> [What is required]:
Select from the records below every line that has the word "chevron" in it.

---------------

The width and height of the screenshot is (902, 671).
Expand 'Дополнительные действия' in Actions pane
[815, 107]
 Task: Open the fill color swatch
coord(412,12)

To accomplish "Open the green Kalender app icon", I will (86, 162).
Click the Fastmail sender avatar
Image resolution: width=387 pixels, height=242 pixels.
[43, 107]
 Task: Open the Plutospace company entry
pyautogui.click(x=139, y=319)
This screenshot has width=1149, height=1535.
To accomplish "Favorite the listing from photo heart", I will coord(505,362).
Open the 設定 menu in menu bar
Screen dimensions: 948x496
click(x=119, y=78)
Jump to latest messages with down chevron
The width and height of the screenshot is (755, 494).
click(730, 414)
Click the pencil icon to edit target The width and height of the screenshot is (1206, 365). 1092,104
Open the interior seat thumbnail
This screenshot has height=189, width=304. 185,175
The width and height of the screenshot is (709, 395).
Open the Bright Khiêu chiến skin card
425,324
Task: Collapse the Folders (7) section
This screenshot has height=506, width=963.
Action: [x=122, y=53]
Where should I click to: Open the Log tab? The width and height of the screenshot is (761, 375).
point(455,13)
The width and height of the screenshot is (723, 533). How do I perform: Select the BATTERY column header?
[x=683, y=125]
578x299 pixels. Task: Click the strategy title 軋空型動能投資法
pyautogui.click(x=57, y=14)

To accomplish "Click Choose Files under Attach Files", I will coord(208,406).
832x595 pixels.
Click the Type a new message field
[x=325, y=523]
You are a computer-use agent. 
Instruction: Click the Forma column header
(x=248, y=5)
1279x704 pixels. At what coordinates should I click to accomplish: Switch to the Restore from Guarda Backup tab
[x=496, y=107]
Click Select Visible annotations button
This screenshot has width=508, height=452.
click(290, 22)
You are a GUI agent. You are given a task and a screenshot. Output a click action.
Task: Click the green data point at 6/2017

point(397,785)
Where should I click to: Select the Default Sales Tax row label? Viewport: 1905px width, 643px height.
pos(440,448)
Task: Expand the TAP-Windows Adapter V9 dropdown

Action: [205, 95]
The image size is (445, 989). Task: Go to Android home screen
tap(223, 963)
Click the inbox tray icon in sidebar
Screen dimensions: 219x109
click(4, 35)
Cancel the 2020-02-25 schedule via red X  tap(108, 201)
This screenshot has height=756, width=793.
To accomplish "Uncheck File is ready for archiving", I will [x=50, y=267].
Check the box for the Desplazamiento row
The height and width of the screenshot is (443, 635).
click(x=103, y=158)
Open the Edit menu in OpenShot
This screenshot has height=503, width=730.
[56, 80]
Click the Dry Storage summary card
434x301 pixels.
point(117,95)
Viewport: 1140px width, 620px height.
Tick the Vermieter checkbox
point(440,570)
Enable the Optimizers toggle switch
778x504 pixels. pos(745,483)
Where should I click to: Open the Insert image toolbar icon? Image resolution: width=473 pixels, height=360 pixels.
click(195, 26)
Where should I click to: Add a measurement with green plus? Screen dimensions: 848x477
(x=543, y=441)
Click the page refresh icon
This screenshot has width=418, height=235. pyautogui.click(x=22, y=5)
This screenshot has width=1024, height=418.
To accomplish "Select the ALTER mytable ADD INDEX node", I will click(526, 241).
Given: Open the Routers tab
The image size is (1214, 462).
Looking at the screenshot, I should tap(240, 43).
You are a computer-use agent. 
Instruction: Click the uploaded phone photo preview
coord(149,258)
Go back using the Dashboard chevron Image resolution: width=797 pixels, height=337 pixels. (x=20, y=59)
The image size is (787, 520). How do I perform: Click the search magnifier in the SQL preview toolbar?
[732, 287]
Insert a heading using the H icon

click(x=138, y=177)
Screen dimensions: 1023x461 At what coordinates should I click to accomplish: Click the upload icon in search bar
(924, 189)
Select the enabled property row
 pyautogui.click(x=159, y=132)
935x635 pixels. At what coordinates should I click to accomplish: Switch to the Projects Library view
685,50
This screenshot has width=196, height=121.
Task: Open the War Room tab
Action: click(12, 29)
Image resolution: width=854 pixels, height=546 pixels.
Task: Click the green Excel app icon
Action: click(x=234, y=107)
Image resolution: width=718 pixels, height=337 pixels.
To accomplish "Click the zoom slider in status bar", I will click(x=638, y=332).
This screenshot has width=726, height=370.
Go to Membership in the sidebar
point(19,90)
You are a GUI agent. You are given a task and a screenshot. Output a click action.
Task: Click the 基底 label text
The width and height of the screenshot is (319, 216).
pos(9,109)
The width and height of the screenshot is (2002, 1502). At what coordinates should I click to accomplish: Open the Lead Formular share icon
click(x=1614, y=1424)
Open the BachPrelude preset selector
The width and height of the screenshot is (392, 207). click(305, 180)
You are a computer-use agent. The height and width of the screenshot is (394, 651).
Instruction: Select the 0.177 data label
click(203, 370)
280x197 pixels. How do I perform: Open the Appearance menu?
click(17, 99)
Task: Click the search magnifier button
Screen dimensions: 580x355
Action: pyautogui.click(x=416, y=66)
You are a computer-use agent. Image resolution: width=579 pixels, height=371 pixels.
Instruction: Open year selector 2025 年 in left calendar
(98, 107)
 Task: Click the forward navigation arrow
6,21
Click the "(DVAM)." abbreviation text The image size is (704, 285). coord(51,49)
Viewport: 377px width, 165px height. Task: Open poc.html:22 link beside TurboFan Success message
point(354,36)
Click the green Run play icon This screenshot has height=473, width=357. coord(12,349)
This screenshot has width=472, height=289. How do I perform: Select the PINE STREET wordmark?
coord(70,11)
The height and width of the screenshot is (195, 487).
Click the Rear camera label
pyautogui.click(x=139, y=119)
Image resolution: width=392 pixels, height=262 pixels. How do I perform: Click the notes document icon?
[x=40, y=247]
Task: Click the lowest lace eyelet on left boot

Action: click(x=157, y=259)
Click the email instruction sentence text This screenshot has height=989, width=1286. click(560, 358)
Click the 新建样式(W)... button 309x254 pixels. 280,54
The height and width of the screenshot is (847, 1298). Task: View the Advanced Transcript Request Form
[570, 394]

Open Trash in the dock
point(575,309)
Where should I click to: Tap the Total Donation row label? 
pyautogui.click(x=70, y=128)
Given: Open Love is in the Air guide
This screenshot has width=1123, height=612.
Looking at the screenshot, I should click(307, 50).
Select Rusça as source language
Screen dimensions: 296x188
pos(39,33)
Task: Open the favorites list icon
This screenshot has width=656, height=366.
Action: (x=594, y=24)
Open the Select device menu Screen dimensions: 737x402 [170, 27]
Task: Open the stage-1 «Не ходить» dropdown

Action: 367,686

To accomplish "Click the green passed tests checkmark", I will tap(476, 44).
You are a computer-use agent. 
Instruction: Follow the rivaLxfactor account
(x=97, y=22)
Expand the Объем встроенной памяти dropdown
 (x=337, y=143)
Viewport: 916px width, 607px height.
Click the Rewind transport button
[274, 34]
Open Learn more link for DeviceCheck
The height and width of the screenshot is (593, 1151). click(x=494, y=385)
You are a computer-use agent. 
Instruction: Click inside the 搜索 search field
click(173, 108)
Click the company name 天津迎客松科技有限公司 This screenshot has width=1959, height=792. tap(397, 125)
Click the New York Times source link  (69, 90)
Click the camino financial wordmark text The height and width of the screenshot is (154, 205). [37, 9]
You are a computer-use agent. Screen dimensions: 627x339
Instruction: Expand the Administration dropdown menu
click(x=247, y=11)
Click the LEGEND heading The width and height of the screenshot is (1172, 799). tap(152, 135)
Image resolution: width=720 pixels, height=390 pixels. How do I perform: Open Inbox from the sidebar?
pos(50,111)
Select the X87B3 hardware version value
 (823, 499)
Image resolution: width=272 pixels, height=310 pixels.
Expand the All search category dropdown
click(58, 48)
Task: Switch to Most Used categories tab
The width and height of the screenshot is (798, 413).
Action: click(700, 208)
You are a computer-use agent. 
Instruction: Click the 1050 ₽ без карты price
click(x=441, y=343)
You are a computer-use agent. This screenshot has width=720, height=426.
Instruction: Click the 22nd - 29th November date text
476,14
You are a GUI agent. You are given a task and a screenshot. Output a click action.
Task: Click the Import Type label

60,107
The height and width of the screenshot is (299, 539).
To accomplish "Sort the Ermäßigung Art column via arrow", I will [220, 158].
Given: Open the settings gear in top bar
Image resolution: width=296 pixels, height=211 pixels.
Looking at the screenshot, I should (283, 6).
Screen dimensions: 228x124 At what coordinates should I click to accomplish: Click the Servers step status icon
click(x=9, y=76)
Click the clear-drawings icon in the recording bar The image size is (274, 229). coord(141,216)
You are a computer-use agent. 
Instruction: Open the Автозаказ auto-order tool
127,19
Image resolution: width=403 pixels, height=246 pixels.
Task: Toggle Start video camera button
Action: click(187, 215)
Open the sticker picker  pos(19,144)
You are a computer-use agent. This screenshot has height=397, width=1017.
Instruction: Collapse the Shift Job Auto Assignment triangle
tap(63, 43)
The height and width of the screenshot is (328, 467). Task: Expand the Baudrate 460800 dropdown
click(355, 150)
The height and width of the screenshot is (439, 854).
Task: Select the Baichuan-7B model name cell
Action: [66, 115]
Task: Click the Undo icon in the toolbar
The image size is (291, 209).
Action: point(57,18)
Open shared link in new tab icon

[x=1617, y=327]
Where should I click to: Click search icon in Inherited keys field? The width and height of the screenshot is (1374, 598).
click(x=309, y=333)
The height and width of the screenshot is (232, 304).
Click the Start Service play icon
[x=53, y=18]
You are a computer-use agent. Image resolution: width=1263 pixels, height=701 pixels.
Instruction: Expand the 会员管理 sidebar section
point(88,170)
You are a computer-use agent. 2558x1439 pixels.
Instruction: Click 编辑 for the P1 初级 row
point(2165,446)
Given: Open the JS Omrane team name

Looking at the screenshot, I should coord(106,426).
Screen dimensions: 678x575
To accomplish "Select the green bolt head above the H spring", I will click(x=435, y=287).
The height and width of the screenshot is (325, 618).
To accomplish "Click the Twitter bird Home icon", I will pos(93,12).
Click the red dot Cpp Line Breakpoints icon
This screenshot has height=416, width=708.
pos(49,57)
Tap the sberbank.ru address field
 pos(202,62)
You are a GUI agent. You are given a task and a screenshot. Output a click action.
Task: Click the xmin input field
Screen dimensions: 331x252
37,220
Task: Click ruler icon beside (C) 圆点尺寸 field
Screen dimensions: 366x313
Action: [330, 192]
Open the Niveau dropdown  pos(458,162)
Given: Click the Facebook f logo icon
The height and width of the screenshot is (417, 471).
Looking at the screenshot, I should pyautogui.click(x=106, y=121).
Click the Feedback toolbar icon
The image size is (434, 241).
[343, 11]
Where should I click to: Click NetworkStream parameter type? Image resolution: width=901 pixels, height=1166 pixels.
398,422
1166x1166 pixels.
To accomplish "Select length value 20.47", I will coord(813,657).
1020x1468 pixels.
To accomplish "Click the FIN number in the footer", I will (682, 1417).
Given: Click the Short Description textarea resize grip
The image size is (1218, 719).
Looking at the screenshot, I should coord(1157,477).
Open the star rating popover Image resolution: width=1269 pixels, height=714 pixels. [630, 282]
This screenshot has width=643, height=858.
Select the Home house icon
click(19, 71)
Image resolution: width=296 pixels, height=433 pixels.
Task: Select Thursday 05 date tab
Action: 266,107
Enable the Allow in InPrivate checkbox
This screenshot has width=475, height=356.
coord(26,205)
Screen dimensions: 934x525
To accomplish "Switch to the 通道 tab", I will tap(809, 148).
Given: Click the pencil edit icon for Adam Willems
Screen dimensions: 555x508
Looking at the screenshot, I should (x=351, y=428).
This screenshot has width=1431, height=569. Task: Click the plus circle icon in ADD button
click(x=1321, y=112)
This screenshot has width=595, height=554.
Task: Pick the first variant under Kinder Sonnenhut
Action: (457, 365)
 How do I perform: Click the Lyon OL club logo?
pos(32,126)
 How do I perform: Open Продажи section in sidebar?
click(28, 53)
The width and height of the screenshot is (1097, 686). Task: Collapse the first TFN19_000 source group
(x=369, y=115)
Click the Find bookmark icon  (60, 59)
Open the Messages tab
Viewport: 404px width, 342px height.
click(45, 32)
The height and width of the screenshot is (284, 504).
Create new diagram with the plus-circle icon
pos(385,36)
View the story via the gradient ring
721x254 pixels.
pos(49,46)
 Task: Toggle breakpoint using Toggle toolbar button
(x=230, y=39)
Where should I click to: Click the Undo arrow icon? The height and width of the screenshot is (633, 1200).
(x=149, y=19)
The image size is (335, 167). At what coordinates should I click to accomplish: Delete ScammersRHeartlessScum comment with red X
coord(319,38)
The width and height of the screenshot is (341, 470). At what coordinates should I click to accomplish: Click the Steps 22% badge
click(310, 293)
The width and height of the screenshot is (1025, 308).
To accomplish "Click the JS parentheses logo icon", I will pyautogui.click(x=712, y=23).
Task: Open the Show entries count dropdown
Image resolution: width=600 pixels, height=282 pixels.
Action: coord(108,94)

---------------

> [Expected output]:
Jump to latest messages with down chevron
Go back using the Dashboard chevron Image resolution: width=797 pixels, height=337 pixels. (x=20, y=59)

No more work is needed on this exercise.